In this blog, Laura shares her experiences of working with the WHO, the Uganda SCALE partnership and supporting international medical graduates.

Laura is an Anaesthetics Registrar (ST6), who is currently taking part in the first East of England Global Health Fellowship Scheme.

The start of an exciting year

I have been developing an interest in global health during the later years of my training, and the Global Health Fellowship was an exciting opportunity for me to have some dedicated time to grow and focus my interest. What followed was a whirlwind opportunity – working with the World Health Organisation, as part of the Trauma and Operational Advisory Team (TOpAT). Alongside the local work with CGHP, this has been a new chance to understand global health from the  perspective of a large international body.

The World Health Organisation

I have been working with the TOpAT, looking at improving the care of trauma patients across the Eastern Mediterranean Region, focusing on the role of anaesthesia in trauma, and often in conflict zones. As part of my role, I have been involved in creating a pilot course in Somalia and Somaliland for doctors and healthcare professionals, titled the ‘Surgical Team Approach to Trauma – STAT’ course. I was unable to travel with the rest of the team to Somalia due to COVID restrictions, but I taught online discussions and assisted in group facilitation as well as simulation sessions, dialling in to Somalia each day.  As you can see (image), we had to be flexible with the equipment available, and at times I was very precariously balanced! The team working on the pilot was a multinational collaboration, and included anaesthetists, surgeons and emergency department doctors. The delegates were a mix of doctors, nurses and non-medical anaesthesia providers. Working in conflict zones has many diverse challenges – many NGOs are unable to work in these areas, and safety was a high priority when delivering the course.

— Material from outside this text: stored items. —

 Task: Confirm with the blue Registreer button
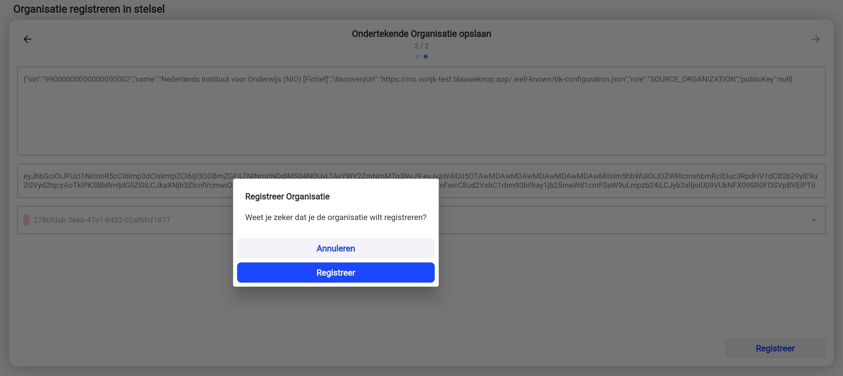335,272
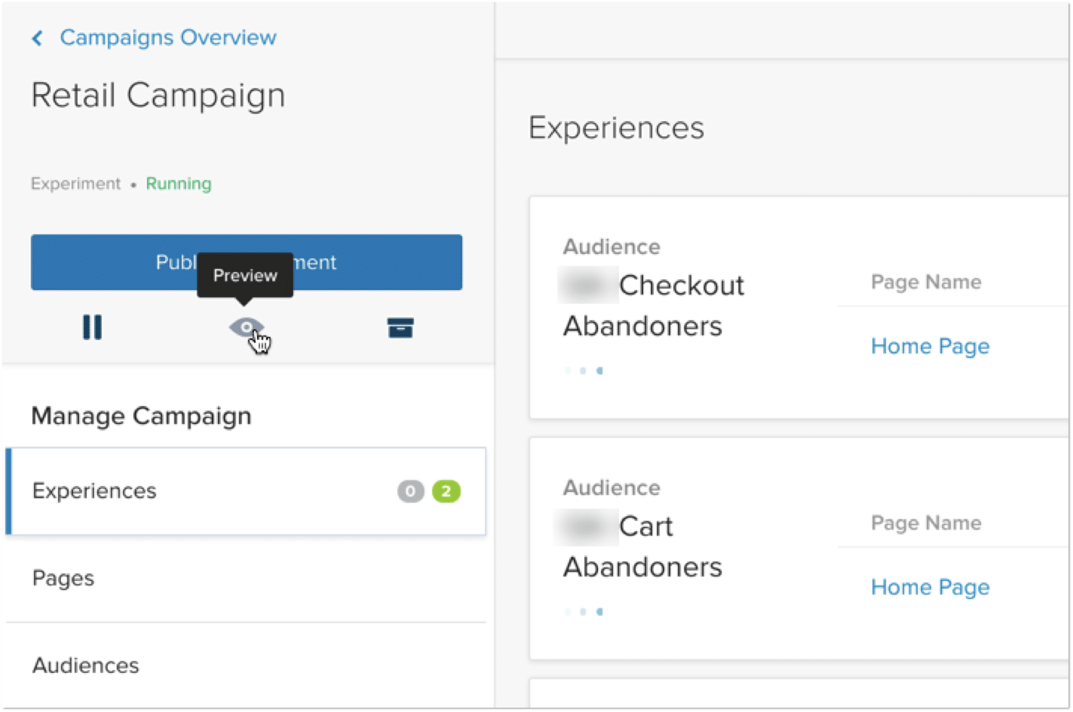The image size is (1073, 712).
Task: Select the first pagination dot on Cart Abandoners card
Action: pos(567,611)
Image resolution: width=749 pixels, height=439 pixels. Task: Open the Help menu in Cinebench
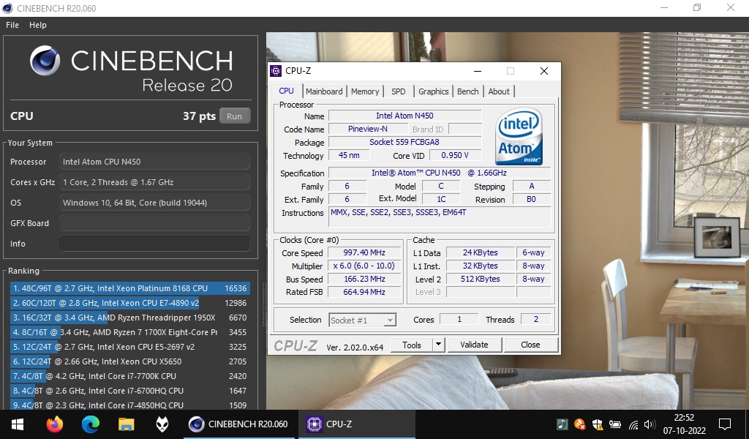tap(38, 25)
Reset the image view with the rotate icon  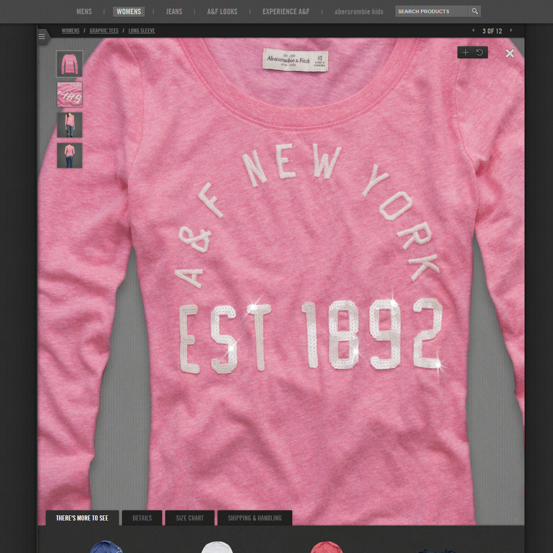[480, 52]
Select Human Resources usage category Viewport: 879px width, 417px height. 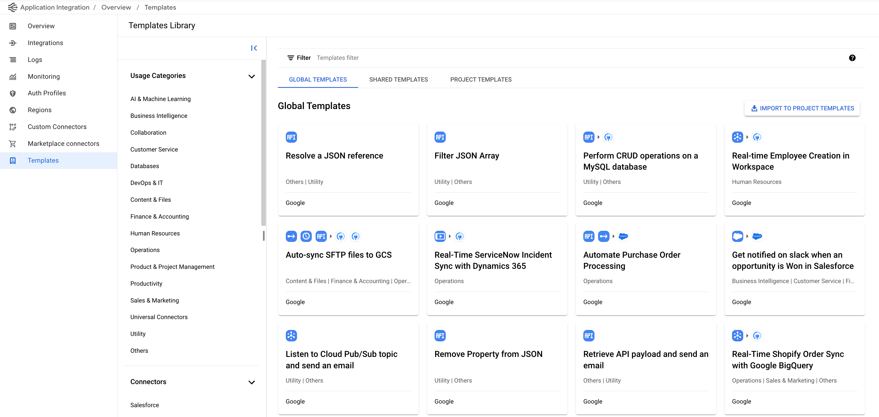(155, 233)
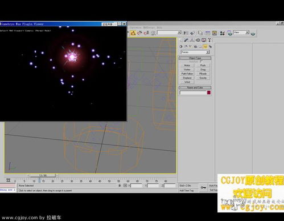
Task: Open the Utilities hammer panel tab
Action: 209,40
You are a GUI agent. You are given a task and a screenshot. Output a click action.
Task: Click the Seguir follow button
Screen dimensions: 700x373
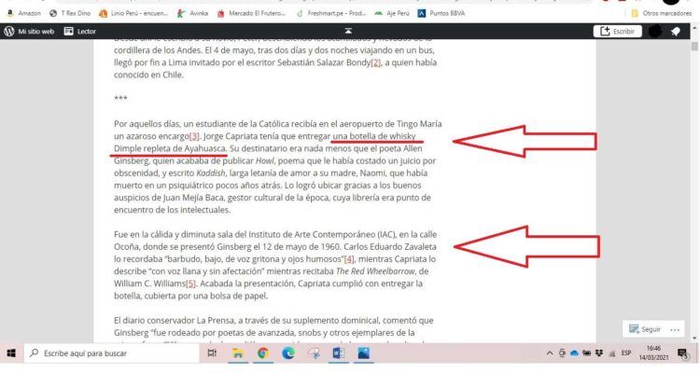point(644,329)
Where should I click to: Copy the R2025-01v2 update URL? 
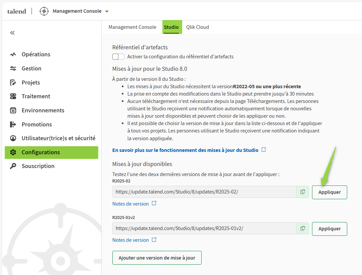(x=302, y=228)
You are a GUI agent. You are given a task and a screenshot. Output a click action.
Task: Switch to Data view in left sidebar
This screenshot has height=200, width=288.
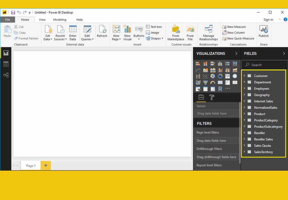pyautogui.click(x=6, y=64)
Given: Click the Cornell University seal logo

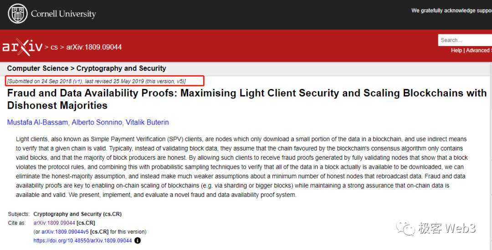Looking at the screenshot, I should pyautogui.click(x=18, y=13).
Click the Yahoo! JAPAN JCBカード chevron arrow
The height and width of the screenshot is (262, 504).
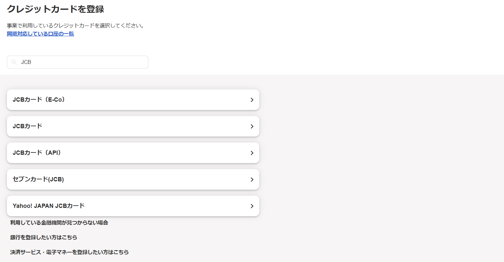pos(252,206)
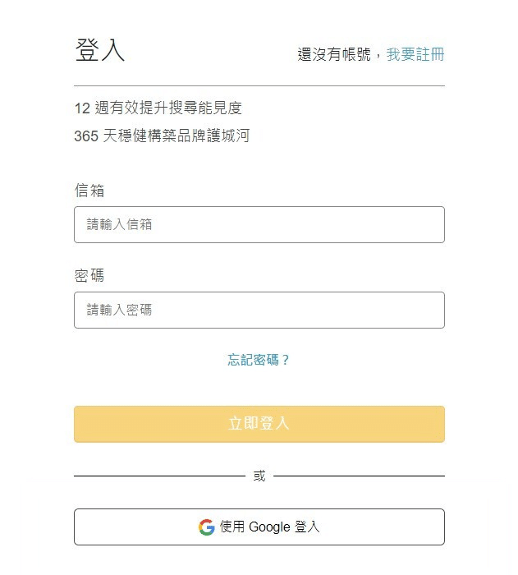518x575 pixels.
Task: Click the 登入 page heading
Action: coord(100,50)
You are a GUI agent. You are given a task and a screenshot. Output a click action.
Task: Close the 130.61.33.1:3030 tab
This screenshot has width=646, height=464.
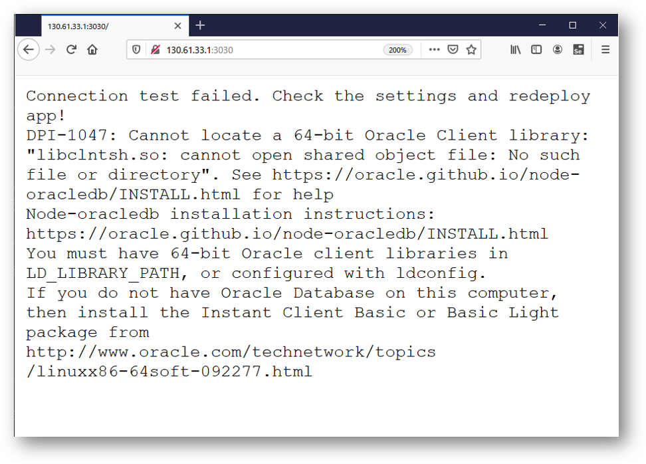pos(177,26)
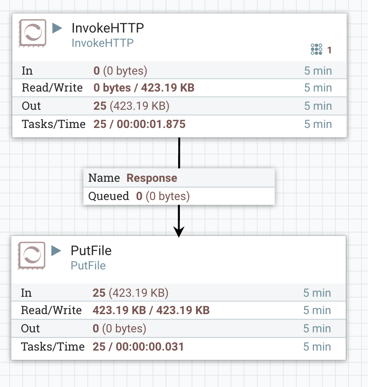This screenshot has height=387, width=368.
Task: Click the InvokeHTTP processor type subtitle
Action: [102, 43]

Alongside this, I have been involved in producing a presentation for the WHO Regional Committee – an important forum where member states and decision makers throughout the region discuss the upcoming top priority health issues. Our work on trauma anaesthesia was selected for a presentation showcasing leading initiatives in the region. Currently we are working to produce a position paper on the role of anaesthesia in trauma in low- and middle-income countries – watch this space!

I have been involved in organising a joint meeting in February with CGHP and the NIHR Global Health Research Group on Neurotrauma– ‘Designing Trauma Systems in a Global Context’. This will be an evening of talks, including a keynote address from Dr Richard Brennan, Regional Director for WHO Eastern Mediterranean Region. You can find out more and register here. As well as being an opportunity for me to meet directly with other members of the TOpAT team, it will also be an excellent opportunity for us to showcase the work being done to a wider audience.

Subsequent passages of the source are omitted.